Mayor of Lincoln, Nebraska
- In office May 13, 1913 – May 10, 1915
- Preceded by: Alvin H. Armstrong
- Succeeded by: Charles W. Bryan
- In office May 9, 1921 – May 9, 1927
- Preceded by: John Eschelman Miller
- Succeeded by: Verne Hedge
- In office May 11, 1931 – May 8, 1933
- Preceded by: Don Lathrop Love
- Succeeded by: Fenton B. Fleming

Personal details
- Born: October 7, 1858 Cedar Rapids, Iowa, U.S.
- Died: September 8, 1942 (aged 83) Van Nuys, California, U.S.
- Party: Republican
- Spouse: Jessie Voris
- Alma mater: University of Nebraska
- Occupation: Theater manager

= Frank C. Zehrung =

American theater manager and politician

Frank Connell Zehrung (born Cedar Rapids, Iowa, October 7, 1858; died Van Nuys, California, September 8, 1942) was an American theater manager, businessman, and politician, best known for serving five two-year terms as the mayor of Lincoln, Nebraska.

==Early life==
Zehrung was the son of John Zehrung (1831-1908), a druggist and salesman, and Mary (Connell) Zehrung (1835-1893). The family moved to Omaha in Zehrung's boyhood; his father operated a White Sewing Machine Company dealership there. Later the family moved to Blair and finally to Lincoln.

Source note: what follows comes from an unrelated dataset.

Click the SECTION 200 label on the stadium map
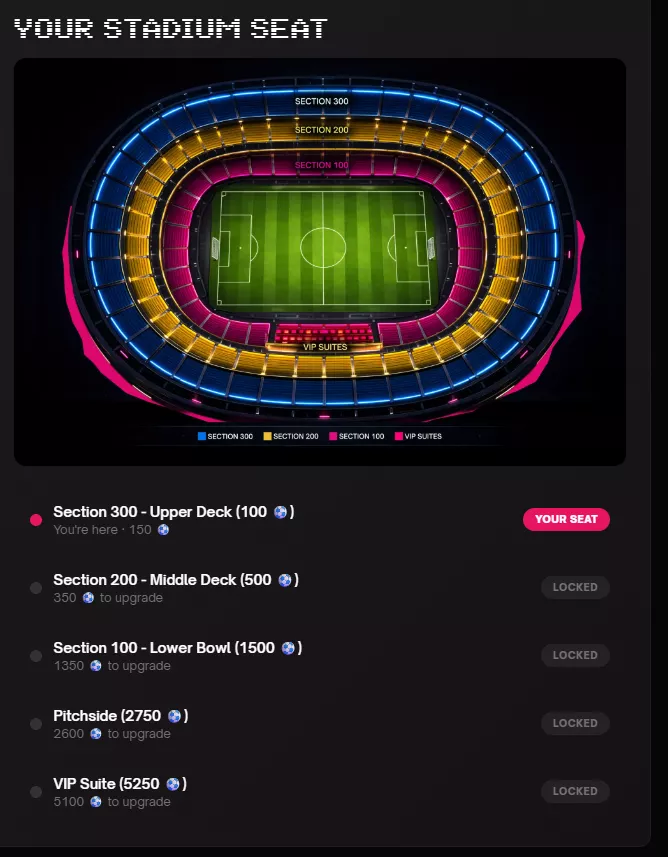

Zehrung attended Lincoln High School and then spent two years at the University of Nebraska. By 1888 he was described as a druggist and capitalist and a handsome man just short of six feet tall whose "only fault is an unfortunate passion for baseball."

==Business career==
In 1889 Zehrung spent six months managing Lincoln's Funke Opera House; after remodeling, he was again the manager from 1894 to 1900. From 1899 to 1917 he managed the Oliver Theater in Lincoln. With partners Lester M. Crawford (1845-1944) of Kansas and Clarence U. Philley (1866-1933) of Missouri, Zehrung managed and booked theaters all across the Midwest in the early 20th century. During World War I Zehrung volunteered, despite his age, and ran a theater for troops at Camp Stuart in Newport News, Virginia. Zehrung retired from the theater business after the war.

He built a large three-story townhouse at 1225 P Street in Lincoln with a connection to a livery barn that became the home of the Zehrung Outdoor Advertising Company.

In 1916 Zehrung was elected president of the Western League, a minor baseball league. He served for two seasons but was criticized for his lack of baseball knowledge and was not re-elected.

==Politics and fraternal organizations==
Zehrung served several terms as president of the Rotary Club and led the local Elks Club.

In 1913 friends talked him into running for City Council. Not only did he win, but he was then elected mayor, 1913 being the first year that the mayoralty was chosen by the council instead of being popularly elected. Zehrung served as mayor from 1913 to 1915, 1921–1927, and 1931–1933, five two-year terms.

==Family==
Zehrung married Jessie Voris (1881-1944).

Zehrung's uncle Henry Crowell Zehrung was also a prominent Lincoln businessman. He had also lived in Blair and moved to Lincoln about the time that his brother, Zehrung's father, did. Despondent over the state of his business due to the Panic of 1896, Henry committed suicide on December 30, 1896.

Zehrung and his family are buried in Wyuka Cemetery in Lincoln.